--- SOURCE EXTRACT ---

76

I have a yaml file that looks like this:

# The following key opens a door
key: value

Is there a way I can load and dump this data while maintaining the comment?

Harley Holcombe
  • 175,848
  • 15
  • 70
  • 63
  • 1
    I once modified the C libyaml code to emit comments for my own use. Extending this to PyYAML is not going to be easy. – David Heffernan Aug 31 '11 at 16:37
  • I thought about this again. Does it make sense to parse and write a yaml file which was edited by hand (and will be edited by hand in the future)? Why not split the file into two parts: One is handcrafted and the other part is pure data (without comments). Related: https://github.com/guettli/programming-guidelines/blob/master/README.rst#source-code-generation-is-a-stupid-idea – guettli Sep 16 '19 at 08:02

4 Answers4

124

If you are using block structured YAML, you can use the python package¹ ruamel.yaml which is a derivative of PyYAML and supports round trip preservation of comments:

import sys
import ruamel.yaml

yaml_str = """\
# example
name:
  # details
  family: Smith   # very common
  given: Alice    # one of the siblings
"""

yaml = ruamel.yaml.YAML()  # defaults to round-trip if no parameters given
code = yaml.load(yaml_str)
code['name']['given'] = 'Bob'

yaml.dump(code, sys.stdout)

with result:

# example
name:
  # details
  family: Smith   # very common
  given: Bob      # one of the siblings

Note that the end-of-line comments are still aligned.

Instead of normal list and dict objects the code consists of wrapped versions² on which the comments attached.

--- RECORDED INFORMATION ---

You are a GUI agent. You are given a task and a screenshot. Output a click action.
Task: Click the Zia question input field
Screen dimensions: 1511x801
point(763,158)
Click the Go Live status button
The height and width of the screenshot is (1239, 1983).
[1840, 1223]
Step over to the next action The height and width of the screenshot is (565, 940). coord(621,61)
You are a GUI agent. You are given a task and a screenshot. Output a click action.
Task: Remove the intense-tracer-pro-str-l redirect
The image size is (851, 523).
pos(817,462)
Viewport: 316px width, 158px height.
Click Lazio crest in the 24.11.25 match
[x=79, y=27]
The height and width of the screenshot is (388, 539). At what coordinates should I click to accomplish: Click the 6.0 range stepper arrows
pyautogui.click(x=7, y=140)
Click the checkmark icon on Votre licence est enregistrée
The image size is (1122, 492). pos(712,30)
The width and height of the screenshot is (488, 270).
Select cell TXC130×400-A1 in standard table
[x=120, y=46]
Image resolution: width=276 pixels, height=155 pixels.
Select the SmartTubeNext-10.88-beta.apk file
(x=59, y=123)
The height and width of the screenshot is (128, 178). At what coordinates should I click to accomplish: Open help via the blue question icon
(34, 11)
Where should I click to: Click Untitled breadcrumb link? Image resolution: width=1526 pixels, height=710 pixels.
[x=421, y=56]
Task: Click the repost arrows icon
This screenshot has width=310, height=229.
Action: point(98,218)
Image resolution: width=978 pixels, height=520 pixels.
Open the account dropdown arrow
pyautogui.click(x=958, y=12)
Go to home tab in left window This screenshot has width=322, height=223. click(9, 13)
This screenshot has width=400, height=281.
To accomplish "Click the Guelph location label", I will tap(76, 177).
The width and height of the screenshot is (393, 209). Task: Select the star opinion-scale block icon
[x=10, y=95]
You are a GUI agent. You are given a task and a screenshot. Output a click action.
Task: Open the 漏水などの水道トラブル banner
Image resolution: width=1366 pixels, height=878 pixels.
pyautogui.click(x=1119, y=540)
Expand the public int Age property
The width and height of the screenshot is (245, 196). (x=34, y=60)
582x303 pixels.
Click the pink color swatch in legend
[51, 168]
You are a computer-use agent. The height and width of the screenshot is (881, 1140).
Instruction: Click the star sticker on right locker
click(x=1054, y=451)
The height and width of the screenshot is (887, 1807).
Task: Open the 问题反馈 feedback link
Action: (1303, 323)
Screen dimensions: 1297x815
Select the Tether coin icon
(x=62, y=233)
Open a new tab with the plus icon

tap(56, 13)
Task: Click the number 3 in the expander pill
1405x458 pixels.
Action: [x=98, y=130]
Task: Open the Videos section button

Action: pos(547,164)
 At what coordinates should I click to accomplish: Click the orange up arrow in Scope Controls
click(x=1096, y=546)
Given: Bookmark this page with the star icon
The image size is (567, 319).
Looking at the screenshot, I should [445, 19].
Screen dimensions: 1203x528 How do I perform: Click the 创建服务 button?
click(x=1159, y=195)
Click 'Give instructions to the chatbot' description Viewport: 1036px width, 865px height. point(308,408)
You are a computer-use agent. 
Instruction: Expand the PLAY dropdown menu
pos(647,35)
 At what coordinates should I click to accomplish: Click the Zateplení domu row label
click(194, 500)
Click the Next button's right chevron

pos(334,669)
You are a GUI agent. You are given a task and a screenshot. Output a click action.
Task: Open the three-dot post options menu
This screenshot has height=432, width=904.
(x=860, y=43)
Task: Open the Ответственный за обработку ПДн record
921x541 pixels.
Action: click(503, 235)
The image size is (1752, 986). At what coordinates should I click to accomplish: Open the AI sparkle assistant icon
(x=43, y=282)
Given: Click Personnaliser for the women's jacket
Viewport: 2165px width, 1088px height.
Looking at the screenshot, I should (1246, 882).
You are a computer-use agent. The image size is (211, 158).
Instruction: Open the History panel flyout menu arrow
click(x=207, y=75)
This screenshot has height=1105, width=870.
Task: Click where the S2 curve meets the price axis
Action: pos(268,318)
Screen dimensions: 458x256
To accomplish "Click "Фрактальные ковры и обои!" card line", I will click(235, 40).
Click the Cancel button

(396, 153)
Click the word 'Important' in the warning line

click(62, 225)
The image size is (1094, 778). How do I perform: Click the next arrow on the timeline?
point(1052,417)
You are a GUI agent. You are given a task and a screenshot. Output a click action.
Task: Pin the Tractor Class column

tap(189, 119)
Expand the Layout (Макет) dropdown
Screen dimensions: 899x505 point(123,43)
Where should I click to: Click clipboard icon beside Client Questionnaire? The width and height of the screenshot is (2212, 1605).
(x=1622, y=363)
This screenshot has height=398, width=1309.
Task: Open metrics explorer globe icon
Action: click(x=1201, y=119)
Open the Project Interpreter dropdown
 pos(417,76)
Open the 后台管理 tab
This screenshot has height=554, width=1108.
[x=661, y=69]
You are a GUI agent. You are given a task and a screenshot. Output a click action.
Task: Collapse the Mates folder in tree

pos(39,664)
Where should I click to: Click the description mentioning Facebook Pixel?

---

## COMPLETE THE FOLLOWING
(A) Answer each question from the YAML comments thread.
(i) Which Python package does the top answer recommend for keeping comments?
(ii) In the example code, what new value is assigned to 'given'?
(iii) What did David Heffernan say he once modified?
(B) Summarize the YAML comments thread in two sentences.
(C) Write the next part of the YAML comments thread, starting right after its final sentence.

## RESPONSES TO THE EXERCISE
(A)
(i) ruamel.yaml
(ii) Bob
(iii) The C libyaml code, so that it would emit comments

(B) A question asks whether a YAML file can be loaded and dumped while keeping its comments. An answer recommends ruamel.yaml, a derivative of PyYAML that supports round-trip preservation of comments in block-structured YAML, and shows an example in which a changed value still keeps its aligned end-of-line comment.

(C)
¹ Install with pip install ruamel.yaml. Works on Python 2.6/2.7/3.3+
² ordereddict is used in case of a mapping, to preserve ordering

Anthon
  • 69,918
  • 32
  • 186
  • 246
  • This does not answer OP's question. It preserves order, but not comments. – Cerin Jan 22 '17 at 22:58
  • 12
    @cerin Which comments are missing when you run the above code? With what version of Python, ruamel.yaml and on which platform did you run this code? I just retried this with the latest version of ruamel.yaml (in case I broke something) and the output still includes comments. Given the amount of upvotes here, I think others have been able to get the same result, and that you might have overlooked something. – Anthon Jan 23 '17 at 06:35
  • 1
    @Anthon, It seems to be inconsistent. In your example, the comments are preserved, but in more complicated yaml files I've tested, it strips out some comments, especially if you edit data near those comments. I'm using the most recent version of the package with Python 2.7. – Cerin Jan 24 '17 at 15:22
  • 12
    @cerin The round tripping was originally there to update values in a configuration file, that should always work. The way things are "preserved", if you start deleting keys then comments might disappear. I would prefer if you asked a question about that on [so] or filed a bug report. I tend to fix things if I can and try to give workarounds, or at least an explanation if I can't. – Anthon Jan 24 '17 at 19:27
  • 1
    If someone wants more standard YAML formatting, you can use `yaml.indent(mapping=2, sequence=4, offset=2)` before doing `dump` – The Godfather Apr 01 '20 at 09:34
33

PyYAML throws away comments at a very low level (in Scanner.scan_to_next_token).

While you could adapt or extend it to handle comments in its whole stack, this would be a major modification. Dumping (=emitting) comments seems to be easier and was discussed in ticket 114 on the old PyYAML bug tracker.

As of 2023, the feature request about adding support for loading comments is still stalling.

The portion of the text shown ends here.